Imatinib mesylate is a 2-phenylamino-pyrimidine derivative protein and tyrosine kinase inhibitor initially targeted to the platelet-derived growth factor receptor.[9] Subsequently, it has also been found to inhibit other protein tyrosine kinases such as c-kit (gastrointestinal stromal tumors) and BCR-ABL fusion protein (Philadelphia chromosome chronic myelogenous leukemia). These protein tyrosine kinases as a whole phosphorylate specific amino acids on substrate proteins, which induce signal transduction resulting in changes to cell biology, including cell growth, differentiation, and death, constitutive activation of which, through mutation or other means, can lead to malignancy.[10]

Blocking this constitutive action has been shown to induce downstream apoptosis without further differentiation.[11] Imatinib, as a therapeutic, blocks the constitutive action of protein tyrosine kinase by working as a competitive inhibitor of the ATP binding cleft of ABL, inducing apoptosis of leukemic cells.[12]

Administration

Imatinib is FDA-approved to be administered orally and is typically supplied in 100 mg and 400 mg tablet formulations. Imatinib was initially available under a branded name; however, after the expiration of several patents, generic versions are available. The recommended dosing for imatinib varies by indication:

  • Adult Ph+ CML CP 400 mg/day
  • Adult Ph+ CML AP 600 mg/day
  • Adult Ph+ CML BC 600 mg/day
  • Pediatric Ph+ CML 340 mg/m2/day
  • Adult Ph+ ALL 600 mg/day
  • Adult MDS 400 mg/day
  • Adult MPD 400 mg/day
  • Adult ASM 100 mg/day or 400mg/day
  • Adult HES 100 mg/day or 400mg/day
  • Adult CEL 100 mg/day or 400mg/day
  • Adult DFSP 800 mg/day
  • Adult metastatic/unresectable GIST 400 mg/day
  • Adult adjuvant GIST 400 mg/day
  • Mild to moderate hepatic impairment 400 mg/day
  • Severe hepatic impairment 300 mg/day

800 mg doses should be administered as a 400 mg dose twice daily; all other doses should be given once daily. Patients should take imatinib with meals and a large glass of water to minimize gastrointestinal upset, and food does not impact bioavailability.[13]
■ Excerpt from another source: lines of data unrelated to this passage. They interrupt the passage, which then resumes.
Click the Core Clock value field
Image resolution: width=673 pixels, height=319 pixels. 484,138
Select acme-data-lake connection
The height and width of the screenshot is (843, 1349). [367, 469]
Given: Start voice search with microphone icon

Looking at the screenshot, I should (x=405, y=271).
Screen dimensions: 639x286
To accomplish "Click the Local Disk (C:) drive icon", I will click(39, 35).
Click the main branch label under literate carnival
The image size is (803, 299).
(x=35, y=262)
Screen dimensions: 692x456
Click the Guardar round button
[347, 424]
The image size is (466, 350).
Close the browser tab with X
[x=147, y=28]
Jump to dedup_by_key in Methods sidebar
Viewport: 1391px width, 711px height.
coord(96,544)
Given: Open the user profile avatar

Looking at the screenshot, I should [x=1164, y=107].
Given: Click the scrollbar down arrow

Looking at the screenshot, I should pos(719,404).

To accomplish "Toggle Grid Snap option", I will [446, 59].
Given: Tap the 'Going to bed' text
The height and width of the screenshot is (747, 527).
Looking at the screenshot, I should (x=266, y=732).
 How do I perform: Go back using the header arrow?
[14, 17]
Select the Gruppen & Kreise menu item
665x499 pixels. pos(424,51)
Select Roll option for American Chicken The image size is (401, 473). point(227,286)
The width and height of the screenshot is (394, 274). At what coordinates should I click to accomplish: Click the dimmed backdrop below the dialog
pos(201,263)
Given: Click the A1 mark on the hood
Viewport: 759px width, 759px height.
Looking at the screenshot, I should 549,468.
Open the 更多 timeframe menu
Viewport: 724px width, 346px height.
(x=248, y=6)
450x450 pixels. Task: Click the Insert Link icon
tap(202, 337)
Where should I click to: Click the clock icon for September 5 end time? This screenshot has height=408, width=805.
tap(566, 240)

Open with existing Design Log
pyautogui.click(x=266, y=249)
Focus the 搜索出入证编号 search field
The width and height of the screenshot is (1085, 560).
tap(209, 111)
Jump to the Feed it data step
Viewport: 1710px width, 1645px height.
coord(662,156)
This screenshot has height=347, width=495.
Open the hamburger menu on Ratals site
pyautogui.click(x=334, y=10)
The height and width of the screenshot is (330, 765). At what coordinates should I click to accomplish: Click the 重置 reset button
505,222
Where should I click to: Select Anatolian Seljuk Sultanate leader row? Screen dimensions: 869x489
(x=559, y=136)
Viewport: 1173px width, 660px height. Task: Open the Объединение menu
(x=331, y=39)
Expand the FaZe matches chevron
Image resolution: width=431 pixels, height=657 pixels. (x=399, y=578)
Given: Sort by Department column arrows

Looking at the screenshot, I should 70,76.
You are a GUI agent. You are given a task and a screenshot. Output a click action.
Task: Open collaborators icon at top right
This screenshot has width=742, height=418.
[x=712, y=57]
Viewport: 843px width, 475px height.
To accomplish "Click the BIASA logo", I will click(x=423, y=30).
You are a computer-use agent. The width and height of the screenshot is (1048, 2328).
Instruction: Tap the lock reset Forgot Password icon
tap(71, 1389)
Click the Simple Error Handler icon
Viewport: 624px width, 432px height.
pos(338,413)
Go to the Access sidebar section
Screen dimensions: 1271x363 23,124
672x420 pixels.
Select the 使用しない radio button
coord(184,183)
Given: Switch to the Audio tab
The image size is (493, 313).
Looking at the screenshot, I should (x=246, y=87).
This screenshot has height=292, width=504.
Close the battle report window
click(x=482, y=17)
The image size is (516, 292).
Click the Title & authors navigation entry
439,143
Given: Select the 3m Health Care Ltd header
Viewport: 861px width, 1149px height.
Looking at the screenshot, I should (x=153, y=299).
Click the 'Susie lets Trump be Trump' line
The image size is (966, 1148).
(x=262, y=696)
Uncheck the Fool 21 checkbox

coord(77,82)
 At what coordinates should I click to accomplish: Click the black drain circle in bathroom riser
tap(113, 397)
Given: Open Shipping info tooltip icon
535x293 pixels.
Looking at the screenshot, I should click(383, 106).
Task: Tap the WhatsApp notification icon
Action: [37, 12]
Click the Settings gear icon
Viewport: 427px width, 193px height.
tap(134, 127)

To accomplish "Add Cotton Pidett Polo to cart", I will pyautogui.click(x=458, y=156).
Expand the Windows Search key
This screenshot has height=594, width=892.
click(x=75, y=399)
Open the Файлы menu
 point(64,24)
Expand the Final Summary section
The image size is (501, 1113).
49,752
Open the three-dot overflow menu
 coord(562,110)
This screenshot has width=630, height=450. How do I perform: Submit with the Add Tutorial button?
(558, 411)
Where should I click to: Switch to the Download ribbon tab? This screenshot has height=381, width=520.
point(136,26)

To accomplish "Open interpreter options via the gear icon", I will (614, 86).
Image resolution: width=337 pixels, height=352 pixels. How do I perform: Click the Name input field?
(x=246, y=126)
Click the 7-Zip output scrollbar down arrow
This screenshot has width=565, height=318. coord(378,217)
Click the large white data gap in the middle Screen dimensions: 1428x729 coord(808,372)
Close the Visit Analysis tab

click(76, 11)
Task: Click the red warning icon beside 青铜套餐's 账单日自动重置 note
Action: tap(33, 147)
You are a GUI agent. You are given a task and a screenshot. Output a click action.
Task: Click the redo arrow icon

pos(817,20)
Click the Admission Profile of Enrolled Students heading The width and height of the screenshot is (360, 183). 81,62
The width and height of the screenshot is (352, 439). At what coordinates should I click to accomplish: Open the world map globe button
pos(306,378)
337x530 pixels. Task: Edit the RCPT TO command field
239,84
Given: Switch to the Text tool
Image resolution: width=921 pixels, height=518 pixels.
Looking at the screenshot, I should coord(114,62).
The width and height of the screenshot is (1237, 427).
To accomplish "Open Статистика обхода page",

Adults of Reproductive Potential

Human post-marketing surveillance and animal studies have shown imatinib to harm the developing fetus. Therefore, clinicians should test pregnancy status in females with reproductive potential before the initiation of treatment.

Contraception

Advise females of reproductive potential to administer effective contraception (methods resulting in less than 1% pregnancy rates) while using imatinib during treatment and for two weeks days after stopping treatment with imatinib.

Pregnancy Considerations

Based on human and animal data, imatinib can cause fetal harm when administered to a pregnant woman. There are no clinical studies on the use of imatinib in pregnant women. However, there have been postmarket reports of spontaneous abortions and congenital anomalies from women who have been exposed to imatinib during pregnancy. Therefore, advise females to avoid pregnancy when taking imatinib. If imatinib is administered during pregnancy, or if the female gets pregnant while taking it, counsel the patient about the potential hazard for the fetus.[14][15]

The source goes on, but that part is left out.